Studio album by Bad Boys Blue
- Released: 19 October 1986
- Studio: Studio Rüssmann
- Genre: Euro disco; synth-pop;
- Length: 44:21
- Label: Coconut
- Producer: Tony Hendrik; Karin Hartmann;

Bad Boys Blue chronology
| Hot Girls, Bad Boys (1985) | Heart Beat (1986) | Love Is No Crime (1987) |

Singles from Heartbeat
- "Kisses and Tears (My One and Only)" Released: 1986; "Love Really Hurts Without You" Released: 1986; "I Wanna Hear Your Heartbeat (Sunday Girl)" Released: 1986;

= Heartbeat (Bad Boys Blue album) =

Heart Beat is the second studio album by German band Bad Boys Blue released on 19 October 1986 by Coconut Records. The album includes two international hits: "I Wanna Hear Your Heartbeat (Sunday Girl)" and "Kisses and Tears (My One and Only)". Three singles were released from the record. Sometimes the name of the album is spelled as Heartbeat.
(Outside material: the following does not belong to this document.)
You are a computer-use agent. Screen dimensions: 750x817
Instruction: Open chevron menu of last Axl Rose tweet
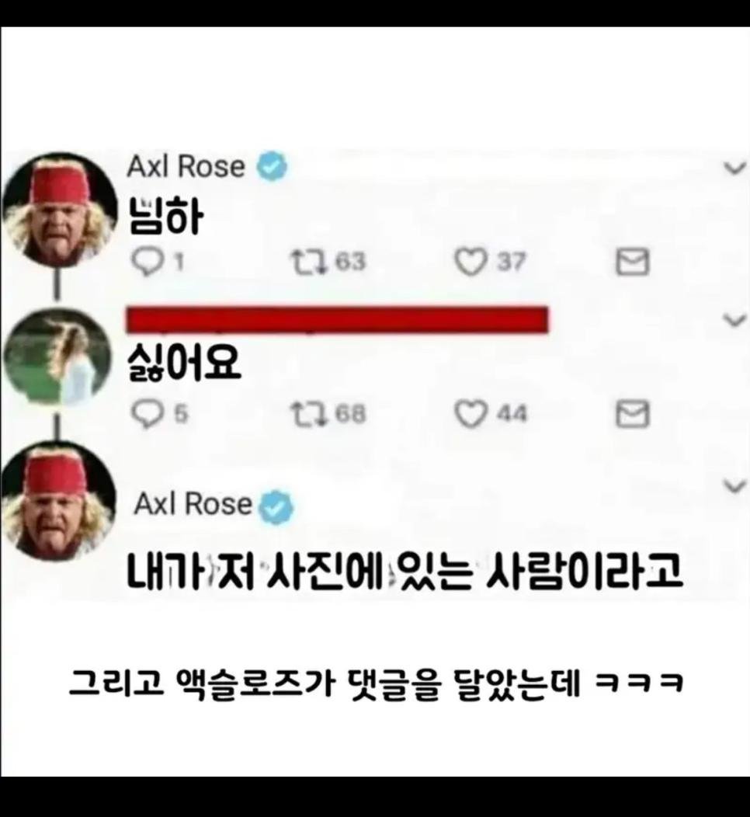pyautogui.click(x=735, y=486)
Hans-Jürgen Fritz, who once played keyboards for the german prog band Triumvirat, plays synthesizers on the album, he also wrote and composed one song and did the arrangements on all songs with Tony Hendrik.

Professional ratings
Review scores
| Source | Rating |
| Sputnikmusic | 4.3/5 |

==Track listing==
1. "I Wanna Hear Your Heartbeat (Sunday Girl)" – 3:50
2. "Mon Amie" – 4:35
3. "One Night In Heaven" – 4:45
4. "Baby I Love You" – 4:05 (Jeff Barry, Ellie Greenwich, Phil Spector)
5. "Kisses & Tears (My One and Only)" – 3:58
6. "Rainy Friday" – 4:35
7. "Lady Blue" – 4:29
8. "Love Really Hurts Without You" – 3:44
9. "Blue Moon" – 4:32
10. "Dance the Night Away" – 4:20

==Personnel==
- Bad Boys Blue
- Trevor Taylor – lead vocals (all tracks)
- Andrew Thomas – lead vocals and backing vocals
- John McInerney – lead vocals and backing vocals

- Additional personnel
- Hans-Jürgen Fritz – synthesizers
- Günter Lammers – synthesizers
- John Parsons – electric guitar
- Tony Hendrik – drum machine

==Credits==
- All tracks written by T. Hendrik and K. van Haaren except 3 written by H.-J. Fritz and 4 written by Spector, Greenwich, and Berry
- 5 written by T. Hendrik, K. van Haaren, and M. Applegate
- 8 written by Findon and Charles
- Recorded and mixed at Studio Rüssmann, Hennef, Germany.